▶ _TASK_
Would you print the records below from the first line through the line containing "The width and height of the screenshot is (600, 380).", skipping the pictures?

== Segment start ==

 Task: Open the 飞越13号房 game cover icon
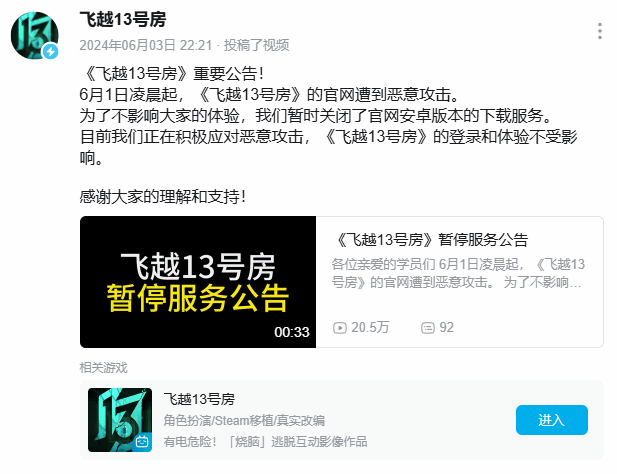(120, 420)
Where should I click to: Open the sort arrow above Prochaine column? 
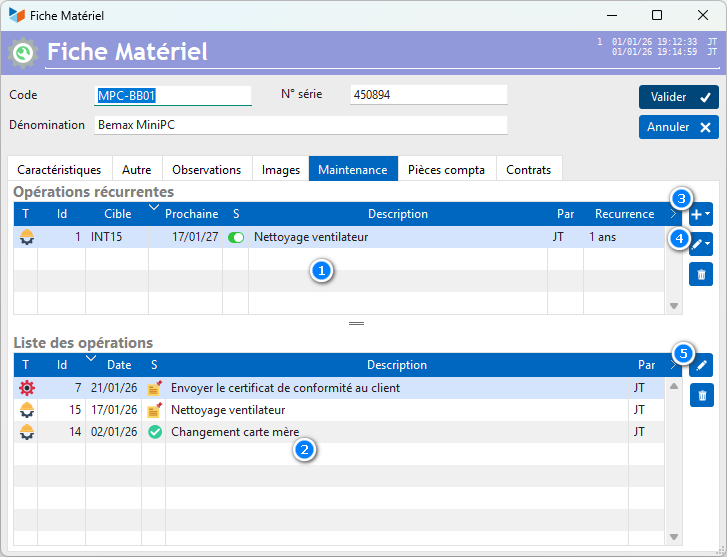point(154,207)
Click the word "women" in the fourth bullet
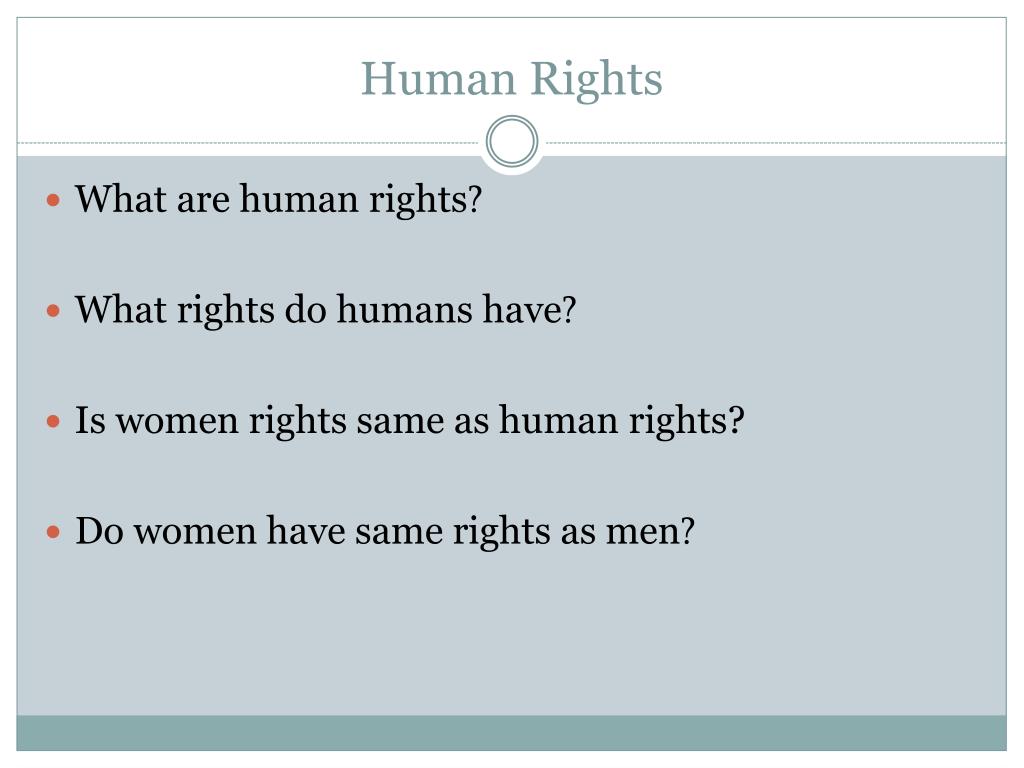The width and height of the screenshot is (1024, 768). click(195, 532)
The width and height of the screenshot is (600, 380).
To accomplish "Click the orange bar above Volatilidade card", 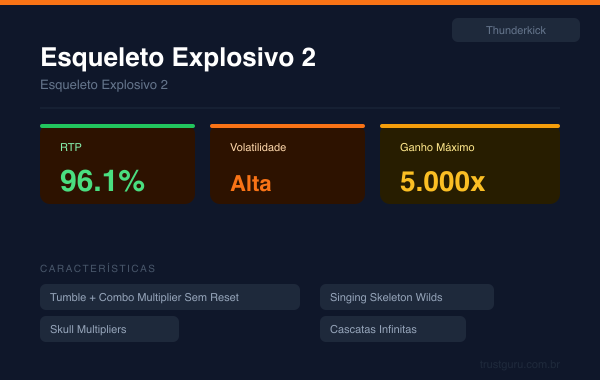I will coord(287,126).
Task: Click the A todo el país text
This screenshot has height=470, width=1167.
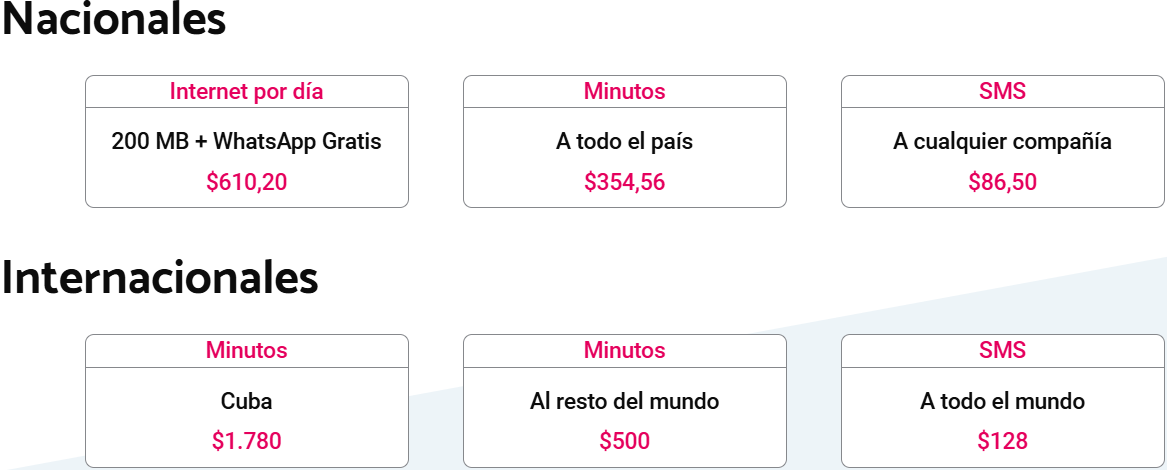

== Segment end ==

▶ _REPLY TO THE EXERCISE_
 Task: Open the 飞越13号房 game cover icon
(120, 420)
Where should I click to: Open the sort arrow above Prochaine column? 
point(154,207)
Click the word "women" in the fourth bullet
The width and height of the screenshot is (1024, 768). click(195, 532)
The width and height of the screenshot is (600, 380).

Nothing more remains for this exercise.